The World Bank has warned that the global economy is in “a precarious position” due to weak growth, rising inflation, and record debt levels.
According to the Washington-based bank’s annual Global Economic Prospects report, increased interest rates have caused a significant slowdown in global growth while increasing the danger of financial stress, particularly in developing nations.
One out of every four emerging economies had “effectively lost access to international bond markets,” it added, noting that the strain was more intense for economies with underlying vulnerabilities such as low creditworthiness.
Growth projections for these economies for 2023 are less than half of those from a year ago, making them highly vulnerable to additional shocks, according to the research.
The bank projected global growth to slow from 3.1 per cent in 2022 to 2.1 per cent this year.
In emerging economies other than China, growth is set to slow to 2.9 per cent this year from 4.1 per cent last year. These forecasts reflect broad-based downgrades, the bank said.

§ **WHAT TO WORK ON**:
According to the World Bank report, what share of emerging economies had effectively lost access to international bond markets?

§ **RECORDED DATA**:
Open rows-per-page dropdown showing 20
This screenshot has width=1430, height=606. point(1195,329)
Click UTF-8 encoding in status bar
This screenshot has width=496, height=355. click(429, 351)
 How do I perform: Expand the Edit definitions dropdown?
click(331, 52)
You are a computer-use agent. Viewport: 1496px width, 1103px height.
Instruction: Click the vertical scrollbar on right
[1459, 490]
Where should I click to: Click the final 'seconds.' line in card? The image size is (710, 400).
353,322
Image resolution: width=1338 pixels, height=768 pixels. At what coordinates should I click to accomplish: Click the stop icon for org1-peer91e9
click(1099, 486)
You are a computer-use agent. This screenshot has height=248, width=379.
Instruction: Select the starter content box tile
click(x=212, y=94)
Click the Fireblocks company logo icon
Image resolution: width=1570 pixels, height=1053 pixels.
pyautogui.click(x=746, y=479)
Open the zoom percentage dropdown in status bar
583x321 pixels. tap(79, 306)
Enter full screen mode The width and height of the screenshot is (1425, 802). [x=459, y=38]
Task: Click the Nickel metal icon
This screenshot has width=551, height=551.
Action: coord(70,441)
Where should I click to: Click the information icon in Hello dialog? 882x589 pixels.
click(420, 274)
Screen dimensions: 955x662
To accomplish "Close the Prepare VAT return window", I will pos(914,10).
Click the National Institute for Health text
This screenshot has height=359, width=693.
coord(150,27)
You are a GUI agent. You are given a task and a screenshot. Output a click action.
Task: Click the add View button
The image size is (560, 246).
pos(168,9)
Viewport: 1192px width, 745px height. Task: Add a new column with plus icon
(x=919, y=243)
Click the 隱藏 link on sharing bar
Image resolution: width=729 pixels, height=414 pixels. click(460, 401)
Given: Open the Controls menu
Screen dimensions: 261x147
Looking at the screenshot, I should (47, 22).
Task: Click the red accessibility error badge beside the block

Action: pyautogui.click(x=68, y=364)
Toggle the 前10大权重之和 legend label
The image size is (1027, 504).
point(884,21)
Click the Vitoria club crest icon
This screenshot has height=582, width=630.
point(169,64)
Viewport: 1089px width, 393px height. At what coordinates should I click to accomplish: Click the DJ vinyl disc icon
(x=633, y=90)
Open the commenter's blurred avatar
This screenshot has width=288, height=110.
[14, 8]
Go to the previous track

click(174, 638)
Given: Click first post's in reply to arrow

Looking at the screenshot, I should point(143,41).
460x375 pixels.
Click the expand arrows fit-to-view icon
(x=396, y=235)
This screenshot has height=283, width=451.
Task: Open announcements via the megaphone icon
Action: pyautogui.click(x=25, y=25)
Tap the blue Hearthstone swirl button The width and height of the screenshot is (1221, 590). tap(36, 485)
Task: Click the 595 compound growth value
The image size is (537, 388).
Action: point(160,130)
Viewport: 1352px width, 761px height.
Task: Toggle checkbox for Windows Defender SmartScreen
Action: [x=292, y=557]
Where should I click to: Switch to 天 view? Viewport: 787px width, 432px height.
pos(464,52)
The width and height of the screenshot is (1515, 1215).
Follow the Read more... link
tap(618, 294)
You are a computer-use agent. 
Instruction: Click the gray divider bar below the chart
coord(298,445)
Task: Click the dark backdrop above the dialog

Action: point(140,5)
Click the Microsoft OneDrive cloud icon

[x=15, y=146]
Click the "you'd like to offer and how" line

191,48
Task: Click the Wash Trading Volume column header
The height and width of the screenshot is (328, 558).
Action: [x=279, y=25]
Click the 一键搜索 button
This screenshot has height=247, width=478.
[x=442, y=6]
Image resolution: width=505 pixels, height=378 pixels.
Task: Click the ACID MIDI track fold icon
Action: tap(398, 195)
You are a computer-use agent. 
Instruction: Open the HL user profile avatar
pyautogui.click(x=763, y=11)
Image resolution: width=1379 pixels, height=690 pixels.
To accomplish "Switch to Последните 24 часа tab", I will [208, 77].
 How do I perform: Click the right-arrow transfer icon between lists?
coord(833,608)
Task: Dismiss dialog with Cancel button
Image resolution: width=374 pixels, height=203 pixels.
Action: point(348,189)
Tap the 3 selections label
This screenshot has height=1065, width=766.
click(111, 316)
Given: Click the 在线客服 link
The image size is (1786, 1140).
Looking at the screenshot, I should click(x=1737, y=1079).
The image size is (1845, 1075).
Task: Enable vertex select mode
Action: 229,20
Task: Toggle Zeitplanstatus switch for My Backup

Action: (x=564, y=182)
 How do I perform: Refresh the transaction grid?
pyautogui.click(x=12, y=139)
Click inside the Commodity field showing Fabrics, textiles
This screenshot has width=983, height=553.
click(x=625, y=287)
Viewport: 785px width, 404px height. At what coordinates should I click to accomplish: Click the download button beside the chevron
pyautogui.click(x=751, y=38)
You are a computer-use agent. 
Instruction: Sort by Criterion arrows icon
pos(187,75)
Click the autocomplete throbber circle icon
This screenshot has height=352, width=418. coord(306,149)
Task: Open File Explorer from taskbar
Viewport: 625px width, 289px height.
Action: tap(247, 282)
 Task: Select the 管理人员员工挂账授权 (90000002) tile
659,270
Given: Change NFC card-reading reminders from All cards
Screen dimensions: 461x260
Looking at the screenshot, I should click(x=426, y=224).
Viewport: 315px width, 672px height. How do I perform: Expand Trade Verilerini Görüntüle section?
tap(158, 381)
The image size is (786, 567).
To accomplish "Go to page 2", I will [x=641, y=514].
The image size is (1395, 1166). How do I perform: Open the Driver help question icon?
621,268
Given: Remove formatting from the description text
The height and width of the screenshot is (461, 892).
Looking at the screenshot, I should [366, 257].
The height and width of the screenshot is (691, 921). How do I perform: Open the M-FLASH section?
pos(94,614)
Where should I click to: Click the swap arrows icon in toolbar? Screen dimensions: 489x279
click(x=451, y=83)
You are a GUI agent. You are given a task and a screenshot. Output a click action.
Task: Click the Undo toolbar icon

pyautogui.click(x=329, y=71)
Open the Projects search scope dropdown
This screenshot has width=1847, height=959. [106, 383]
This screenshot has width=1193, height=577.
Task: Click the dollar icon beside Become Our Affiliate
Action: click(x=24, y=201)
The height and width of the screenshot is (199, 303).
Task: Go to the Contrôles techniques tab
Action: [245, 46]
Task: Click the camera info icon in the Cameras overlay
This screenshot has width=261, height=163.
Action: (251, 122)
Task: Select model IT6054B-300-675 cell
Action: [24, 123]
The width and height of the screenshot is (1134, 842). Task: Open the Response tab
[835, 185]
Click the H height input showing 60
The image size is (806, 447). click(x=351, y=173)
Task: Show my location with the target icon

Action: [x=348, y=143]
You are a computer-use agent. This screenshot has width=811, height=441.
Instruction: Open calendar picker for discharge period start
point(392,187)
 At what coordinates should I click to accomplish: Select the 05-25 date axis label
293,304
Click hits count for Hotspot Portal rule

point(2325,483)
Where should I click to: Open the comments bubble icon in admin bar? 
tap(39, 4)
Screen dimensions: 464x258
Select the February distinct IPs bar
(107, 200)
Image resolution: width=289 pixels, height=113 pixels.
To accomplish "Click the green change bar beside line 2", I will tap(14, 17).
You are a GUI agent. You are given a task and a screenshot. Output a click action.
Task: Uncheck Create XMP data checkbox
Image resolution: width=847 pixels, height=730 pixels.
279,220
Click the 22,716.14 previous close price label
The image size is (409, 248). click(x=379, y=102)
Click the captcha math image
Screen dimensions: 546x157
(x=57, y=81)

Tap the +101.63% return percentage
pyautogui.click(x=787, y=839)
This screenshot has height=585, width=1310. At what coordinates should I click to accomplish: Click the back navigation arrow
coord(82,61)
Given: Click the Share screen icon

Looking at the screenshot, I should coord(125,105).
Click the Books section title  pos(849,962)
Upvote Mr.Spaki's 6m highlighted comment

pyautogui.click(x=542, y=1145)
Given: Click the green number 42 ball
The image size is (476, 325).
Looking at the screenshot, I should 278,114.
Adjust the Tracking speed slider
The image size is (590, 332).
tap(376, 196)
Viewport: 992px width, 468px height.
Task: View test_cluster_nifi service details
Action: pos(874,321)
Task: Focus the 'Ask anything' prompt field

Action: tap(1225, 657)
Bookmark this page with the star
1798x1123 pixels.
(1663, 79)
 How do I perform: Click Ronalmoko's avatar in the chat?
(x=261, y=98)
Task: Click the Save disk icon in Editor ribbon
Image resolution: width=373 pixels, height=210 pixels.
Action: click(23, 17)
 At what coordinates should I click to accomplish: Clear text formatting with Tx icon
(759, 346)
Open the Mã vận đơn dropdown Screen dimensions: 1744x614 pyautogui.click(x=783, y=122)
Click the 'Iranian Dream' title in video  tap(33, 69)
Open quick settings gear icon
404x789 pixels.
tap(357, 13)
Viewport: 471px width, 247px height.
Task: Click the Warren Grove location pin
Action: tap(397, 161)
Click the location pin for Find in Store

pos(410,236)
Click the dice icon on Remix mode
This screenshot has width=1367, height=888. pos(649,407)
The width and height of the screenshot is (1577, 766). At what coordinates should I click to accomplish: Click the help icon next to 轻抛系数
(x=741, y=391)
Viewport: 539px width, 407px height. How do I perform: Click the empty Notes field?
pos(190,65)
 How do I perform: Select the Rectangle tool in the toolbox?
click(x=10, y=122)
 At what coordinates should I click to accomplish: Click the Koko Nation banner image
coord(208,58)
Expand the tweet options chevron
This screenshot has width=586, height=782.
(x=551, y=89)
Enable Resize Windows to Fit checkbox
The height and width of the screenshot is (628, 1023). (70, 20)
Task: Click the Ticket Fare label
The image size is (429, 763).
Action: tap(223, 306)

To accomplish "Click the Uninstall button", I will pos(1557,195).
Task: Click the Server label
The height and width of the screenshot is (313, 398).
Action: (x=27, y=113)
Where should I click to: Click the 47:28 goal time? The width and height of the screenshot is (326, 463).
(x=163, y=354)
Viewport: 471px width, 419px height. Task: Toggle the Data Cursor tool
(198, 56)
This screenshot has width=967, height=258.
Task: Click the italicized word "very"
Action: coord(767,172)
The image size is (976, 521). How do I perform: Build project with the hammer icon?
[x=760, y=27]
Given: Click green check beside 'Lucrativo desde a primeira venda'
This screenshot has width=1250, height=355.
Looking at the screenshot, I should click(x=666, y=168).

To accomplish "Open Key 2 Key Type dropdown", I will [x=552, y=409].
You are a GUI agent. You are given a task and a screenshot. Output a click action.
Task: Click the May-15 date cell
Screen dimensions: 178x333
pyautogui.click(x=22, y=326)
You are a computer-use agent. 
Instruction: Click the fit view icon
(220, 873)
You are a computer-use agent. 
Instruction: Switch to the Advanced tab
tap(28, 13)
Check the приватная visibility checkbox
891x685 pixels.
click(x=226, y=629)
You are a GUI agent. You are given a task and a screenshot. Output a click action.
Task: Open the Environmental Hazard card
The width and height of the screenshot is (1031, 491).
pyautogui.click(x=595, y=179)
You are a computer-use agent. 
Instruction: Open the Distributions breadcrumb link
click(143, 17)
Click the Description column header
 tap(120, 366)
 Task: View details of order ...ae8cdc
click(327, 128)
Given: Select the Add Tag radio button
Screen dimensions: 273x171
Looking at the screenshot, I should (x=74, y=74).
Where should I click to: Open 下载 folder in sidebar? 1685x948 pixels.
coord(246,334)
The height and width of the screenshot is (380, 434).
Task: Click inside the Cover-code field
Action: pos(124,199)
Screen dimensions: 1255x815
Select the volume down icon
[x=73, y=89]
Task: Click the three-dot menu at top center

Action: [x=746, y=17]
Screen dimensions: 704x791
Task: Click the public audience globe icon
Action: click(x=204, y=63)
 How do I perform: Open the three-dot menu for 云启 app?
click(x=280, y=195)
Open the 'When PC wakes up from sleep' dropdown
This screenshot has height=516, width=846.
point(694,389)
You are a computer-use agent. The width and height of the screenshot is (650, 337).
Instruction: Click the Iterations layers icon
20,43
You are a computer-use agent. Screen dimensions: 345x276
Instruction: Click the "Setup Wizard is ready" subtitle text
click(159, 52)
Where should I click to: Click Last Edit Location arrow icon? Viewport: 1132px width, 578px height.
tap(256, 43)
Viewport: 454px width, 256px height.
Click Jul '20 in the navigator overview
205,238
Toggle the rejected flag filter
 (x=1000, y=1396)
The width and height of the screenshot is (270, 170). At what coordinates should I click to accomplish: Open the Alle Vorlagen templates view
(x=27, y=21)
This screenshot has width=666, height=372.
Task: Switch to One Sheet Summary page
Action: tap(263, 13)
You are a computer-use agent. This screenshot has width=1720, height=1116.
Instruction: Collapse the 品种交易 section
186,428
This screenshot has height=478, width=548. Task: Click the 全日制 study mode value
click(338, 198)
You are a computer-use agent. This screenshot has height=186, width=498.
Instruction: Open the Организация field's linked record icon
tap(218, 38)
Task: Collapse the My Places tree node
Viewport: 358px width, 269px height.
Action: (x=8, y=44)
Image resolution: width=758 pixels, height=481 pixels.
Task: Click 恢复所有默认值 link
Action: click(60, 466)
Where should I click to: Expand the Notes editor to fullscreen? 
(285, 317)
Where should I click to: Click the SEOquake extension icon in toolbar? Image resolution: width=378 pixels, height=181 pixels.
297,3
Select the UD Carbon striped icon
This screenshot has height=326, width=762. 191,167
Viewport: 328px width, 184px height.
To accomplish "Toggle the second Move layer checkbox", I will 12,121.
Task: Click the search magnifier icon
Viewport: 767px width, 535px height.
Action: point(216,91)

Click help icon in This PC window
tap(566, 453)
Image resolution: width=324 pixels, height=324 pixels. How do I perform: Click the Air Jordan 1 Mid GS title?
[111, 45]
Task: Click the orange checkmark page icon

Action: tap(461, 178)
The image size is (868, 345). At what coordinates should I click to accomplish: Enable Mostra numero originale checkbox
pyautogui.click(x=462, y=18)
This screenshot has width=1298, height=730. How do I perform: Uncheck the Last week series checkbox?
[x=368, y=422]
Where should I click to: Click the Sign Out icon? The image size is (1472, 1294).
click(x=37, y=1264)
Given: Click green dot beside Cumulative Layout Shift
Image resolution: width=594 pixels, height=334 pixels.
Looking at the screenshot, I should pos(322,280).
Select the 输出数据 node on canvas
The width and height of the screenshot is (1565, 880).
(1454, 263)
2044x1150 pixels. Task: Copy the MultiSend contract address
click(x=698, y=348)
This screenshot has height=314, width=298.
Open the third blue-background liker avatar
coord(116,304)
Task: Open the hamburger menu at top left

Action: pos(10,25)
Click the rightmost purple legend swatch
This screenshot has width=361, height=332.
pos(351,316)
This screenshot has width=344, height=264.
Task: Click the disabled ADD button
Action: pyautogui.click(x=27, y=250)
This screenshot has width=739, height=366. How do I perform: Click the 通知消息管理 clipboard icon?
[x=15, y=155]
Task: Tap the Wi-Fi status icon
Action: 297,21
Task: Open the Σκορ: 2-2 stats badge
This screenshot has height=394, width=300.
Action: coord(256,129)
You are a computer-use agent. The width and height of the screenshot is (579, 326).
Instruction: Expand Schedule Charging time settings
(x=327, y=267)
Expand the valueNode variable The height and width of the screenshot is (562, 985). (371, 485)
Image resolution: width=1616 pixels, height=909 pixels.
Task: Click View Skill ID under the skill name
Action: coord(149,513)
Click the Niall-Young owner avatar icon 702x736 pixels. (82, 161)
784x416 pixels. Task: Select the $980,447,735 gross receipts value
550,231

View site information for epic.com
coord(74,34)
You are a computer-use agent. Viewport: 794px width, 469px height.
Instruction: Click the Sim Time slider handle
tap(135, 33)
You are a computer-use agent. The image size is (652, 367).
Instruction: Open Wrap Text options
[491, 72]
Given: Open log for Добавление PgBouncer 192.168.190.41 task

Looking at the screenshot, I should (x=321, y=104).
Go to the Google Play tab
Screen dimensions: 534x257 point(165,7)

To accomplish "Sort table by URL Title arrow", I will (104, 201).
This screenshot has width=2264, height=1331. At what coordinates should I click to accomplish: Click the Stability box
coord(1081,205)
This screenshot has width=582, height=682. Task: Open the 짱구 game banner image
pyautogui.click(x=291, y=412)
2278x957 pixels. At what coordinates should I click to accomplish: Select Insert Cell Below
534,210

§ **WORKED ANSWER**:
One out of every four emerging economies.